Her advance team would leave in April to prepare the visit – the first to China by a U.N. High Commissioner for Human Rights since Louise Arbour in 2005.
Chen Xu, China’s ambassador to the United Nations in Geneva, told the forum that freedom of expression was fully protected in his country, but added: “Freedom of expression can never be a pretext to make (put) anyone above the law.”
‘RELATIVE SILENCE’
Chen said: “We welcome the High Commissioner’s visit to Xinjiang in this May. And China will work together with (her office) to make good preparation for this visit.”
Nearly 200 activist groups swiftly issued an open letter demanding that Bachelet publish her findings “to send a message to victims and perpetrators alike that no state, no matter how powerful, is above international law or the robust independent scrutiny of your Office”.
“We have been concerned by the relative silence of your Office in the face of these grave violations,” said the groups including Amnesty International, Human Rights Watch and Chinese Human Rights Defenders.
Ken Roth, executive-director of Human Rights Watch, told the Council: “Many of our organisations have documented the Chinese authorities’ systematic mass detention, torture and persecution targeting Uyghurs and other Turkic communities in Xinjiang.

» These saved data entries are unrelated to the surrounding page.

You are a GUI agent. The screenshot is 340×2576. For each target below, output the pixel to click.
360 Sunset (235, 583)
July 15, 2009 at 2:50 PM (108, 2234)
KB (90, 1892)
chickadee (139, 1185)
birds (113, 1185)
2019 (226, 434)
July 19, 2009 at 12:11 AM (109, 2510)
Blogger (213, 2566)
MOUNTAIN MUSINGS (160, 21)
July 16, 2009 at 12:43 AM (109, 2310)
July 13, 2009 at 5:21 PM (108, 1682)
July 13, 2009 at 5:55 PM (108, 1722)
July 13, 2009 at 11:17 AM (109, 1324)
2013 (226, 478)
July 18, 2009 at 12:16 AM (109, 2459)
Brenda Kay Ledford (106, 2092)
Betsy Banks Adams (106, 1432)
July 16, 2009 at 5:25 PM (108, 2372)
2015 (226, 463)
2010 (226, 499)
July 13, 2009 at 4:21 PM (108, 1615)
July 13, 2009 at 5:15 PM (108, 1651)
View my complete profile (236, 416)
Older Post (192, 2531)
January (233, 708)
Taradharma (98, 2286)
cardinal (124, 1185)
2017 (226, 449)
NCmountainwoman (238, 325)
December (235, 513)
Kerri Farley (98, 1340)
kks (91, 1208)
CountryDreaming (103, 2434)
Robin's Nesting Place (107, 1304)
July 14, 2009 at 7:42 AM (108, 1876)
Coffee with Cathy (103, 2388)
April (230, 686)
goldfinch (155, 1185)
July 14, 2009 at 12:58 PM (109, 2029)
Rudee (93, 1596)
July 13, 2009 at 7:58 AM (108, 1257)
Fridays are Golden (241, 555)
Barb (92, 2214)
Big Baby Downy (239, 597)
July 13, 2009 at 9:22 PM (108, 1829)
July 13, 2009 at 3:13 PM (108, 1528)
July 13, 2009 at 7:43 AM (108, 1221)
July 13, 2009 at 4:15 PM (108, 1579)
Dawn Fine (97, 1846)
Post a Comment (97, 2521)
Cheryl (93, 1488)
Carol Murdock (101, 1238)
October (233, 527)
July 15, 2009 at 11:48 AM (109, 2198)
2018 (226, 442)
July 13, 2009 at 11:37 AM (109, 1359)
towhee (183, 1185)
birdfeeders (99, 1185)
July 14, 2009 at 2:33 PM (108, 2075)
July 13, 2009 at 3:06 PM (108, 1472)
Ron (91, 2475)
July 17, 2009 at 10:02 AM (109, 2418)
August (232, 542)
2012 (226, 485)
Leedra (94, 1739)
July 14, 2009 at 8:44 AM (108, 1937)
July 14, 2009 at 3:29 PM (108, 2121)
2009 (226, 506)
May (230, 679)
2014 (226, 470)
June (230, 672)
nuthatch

“The scale and nature of these violations amount to crimes against humanity… These are ongoing crimes that demand an immediate response,” Roth said.
U.S. Secretary of State Antony Blinken, British Foreign Secretary Liz Truss and Turkish Deputy Foreign Minister Faruk Kaymakci last week voiced concern about the treatment of Uyghurs in Xinjiang.
Blinken said at the time: “In China, the government continues to commit genocide and crimes against humanity in Xinjiang against predominantly Muslim Uyghurs and other minority groups, and we urge the High Commissioner to release without delay her report on the situation there.”
Britain’s ambassador Simon Manley told Reuters on Tuesday: “We welcome any effort to shed light on the systemic violations of human rights in Xinjiang. As we have consistently made clear, the High Commissioner must be granted fully unfettered access to the region that allows her to conduct an accurate assessment of the facts on the ground. We look forward to her report into the situation.”